The pressure to become engaged before graduating has decreased due to the change of societal conventions and constrictions over the past twenty years.
“Ring by spring” is referenced primarily in Christian evangelical circles. It refers to the perceived need for college students to get engaged by the spring of their senior year.
Leah Burt, a recently-engaged senior education major, spoke about her experience with the concept of ring by spring. “I would define ‘Ring by Spring’ as a social expectation that a couple’s transition from dating to engagement is very short and very public,” Burt said.
Burt explained this idea is encouraged both by those who are single and those who are married. “‘Ring by Spring’ is a pressure placed on couples that creates a sort of social obligation to commit long-term very early in a relationship,” she said.
Six years ago, Mayfield, John Brown University’s all-girls dorm, had a tradition concerning engagements. When a girl in Mayfield got engaged, the RAs would run down the halls ringing a bell and yelling “ring down!” The girls would all gather in the Mayfield basement and pass around a lit candle. When the engaged girl grabbed the candle, she would blow out the flame. Then the celebration would start. A few years ago, this tradition stopped.
According to Derek Gwinn, at John Brown University the cultural push to get married early is decreasing. “I think [relationships] are changing. It is indicative of a shift. I think there has been a transition where college no longer has that dual purpose of getting a degree and finding your spouse.”
“You still have people who jump to conclusions when a man and woman go off together, but it doesn’t seem to be quite as dominant a perspective on romantic relationships on campus,” Gwinn said.
In Burt’s opinion, the ring by spring culture is invasive. “It assumes an intimacy with the couple and/or individual that is very personal. There have been numerous times where I have been approached by fellow female students who openly asked me when I was getting engaged in public,” Burt said. “It made me very uncomfortable.”

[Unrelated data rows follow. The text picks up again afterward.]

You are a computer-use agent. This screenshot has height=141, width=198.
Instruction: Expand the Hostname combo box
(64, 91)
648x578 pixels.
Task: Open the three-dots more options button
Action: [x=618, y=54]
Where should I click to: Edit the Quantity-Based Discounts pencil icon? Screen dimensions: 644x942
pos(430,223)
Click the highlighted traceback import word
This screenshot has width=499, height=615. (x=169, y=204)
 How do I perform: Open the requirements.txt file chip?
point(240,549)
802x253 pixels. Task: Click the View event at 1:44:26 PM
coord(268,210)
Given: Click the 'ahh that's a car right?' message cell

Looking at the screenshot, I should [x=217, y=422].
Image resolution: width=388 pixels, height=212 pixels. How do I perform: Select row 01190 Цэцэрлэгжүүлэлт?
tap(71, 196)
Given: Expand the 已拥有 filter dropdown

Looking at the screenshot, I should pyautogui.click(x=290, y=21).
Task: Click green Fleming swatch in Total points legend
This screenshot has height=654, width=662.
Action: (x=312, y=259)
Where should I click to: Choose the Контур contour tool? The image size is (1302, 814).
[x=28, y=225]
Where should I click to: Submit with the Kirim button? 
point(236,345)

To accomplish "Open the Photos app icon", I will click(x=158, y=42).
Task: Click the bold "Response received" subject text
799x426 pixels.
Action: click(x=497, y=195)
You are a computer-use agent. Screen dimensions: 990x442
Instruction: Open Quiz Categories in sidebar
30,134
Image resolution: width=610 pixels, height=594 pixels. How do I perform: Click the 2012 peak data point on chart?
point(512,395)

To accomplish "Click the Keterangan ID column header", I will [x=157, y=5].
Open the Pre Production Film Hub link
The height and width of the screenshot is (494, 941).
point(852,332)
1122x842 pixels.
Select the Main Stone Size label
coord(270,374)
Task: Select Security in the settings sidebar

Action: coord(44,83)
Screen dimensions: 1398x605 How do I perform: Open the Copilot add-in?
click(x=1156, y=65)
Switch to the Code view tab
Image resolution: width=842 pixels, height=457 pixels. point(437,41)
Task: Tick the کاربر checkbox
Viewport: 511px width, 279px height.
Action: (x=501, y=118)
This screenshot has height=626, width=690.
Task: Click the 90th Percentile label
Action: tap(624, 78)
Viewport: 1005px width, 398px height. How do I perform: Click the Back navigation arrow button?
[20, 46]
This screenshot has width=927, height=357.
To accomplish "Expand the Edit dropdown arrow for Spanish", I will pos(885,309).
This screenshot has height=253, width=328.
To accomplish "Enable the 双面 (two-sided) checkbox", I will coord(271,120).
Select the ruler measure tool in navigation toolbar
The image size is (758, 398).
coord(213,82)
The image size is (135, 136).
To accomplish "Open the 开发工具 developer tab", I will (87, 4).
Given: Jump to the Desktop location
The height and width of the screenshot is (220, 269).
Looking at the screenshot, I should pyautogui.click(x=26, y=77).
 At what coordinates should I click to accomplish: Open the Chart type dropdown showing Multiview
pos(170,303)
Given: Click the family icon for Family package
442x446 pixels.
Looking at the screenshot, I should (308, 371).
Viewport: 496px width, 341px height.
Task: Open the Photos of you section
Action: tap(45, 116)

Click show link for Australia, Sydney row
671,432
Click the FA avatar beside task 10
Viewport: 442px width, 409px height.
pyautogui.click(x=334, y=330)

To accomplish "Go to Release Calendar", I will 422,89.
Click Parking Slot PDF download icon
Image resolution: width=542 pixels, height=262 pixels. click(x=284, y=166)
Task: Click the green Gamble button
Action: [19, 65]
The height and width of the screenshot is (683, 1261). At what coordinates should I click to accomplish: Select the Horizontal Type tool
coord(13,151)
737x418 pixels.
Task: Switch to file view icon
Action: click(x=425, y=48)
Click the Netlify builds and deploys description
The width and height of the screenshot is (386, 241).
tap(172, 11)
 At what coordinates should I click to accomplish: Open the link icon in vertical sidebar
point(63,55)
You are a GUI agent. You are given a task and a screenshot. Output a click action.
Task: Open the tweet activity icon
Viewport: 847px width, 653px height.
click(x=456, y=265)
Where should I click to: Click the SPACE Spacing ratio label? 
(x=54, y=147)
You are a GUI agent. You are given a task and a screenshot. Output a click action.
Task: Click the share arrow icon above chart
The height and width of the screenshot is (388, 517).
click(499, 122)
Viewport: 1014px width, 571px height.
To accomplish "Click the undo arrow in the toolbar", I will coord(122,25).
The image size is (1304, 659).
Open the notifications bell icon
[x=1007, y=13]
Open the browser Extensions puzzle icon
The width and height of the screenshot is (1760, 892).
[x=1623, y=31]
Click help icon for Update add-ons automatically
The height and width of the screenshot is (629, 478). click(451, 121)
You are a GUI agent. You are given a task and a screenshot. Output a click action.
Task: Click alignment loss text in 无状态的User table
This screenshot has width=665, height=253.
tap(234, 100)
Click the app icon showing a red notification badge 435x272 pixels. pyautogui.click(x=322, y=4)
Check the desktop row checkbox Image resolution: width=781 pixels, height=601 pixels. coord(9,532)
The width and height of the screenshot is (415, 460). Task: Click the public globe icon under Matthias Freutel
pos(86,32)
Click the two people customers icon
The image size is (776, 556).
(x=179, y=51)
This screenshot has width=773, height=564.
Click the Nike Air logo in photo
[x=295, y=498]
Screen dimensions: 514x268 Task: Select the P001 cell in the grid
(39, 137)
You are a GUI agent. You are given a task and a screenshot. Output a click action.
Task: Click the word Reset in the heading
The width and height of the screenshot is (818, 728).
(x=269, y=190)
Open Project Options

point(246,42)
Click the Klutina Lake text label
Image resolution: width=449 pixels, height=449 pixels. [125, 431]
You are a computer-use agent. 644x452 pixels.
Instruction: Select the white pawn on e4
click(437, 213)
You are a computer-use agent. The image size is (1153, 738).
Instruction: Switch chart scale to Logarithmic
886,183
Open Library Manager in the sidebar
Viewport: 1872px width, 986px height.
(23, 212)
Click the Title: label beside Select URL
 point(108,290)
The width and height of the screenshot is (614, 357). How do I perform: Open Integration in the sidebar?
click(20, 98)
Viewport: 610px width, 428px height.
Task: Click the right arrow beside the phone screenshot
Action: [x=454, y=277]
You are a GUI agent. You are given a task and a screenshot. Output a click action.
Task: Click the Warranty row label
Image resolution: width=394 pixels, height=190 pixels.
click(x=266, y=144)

Gwinn expanded on the influence of stigmas in college culture and their impact on healthy relationships. “The desire for a relationship seems to be slowing down, although the pressure on both genders to get engaged is still there.”
“I wanted to be engaged, yes,” Burt said. “I am excited to be engaged now. But what I disliked was the expectation that I should share those personal details of my life and my thoughts with near strangers.”
“I don’t want to pretend [Ring by Spring] doesn’t happen, but that focus has shifted. And part of that is the culture we live in where young women are more empowered to seek careers.” Gwinn said to explain that Ring by Spring is indeed still relevant on campus, but is no longer the lifeblood of romantic endeavors or a college career.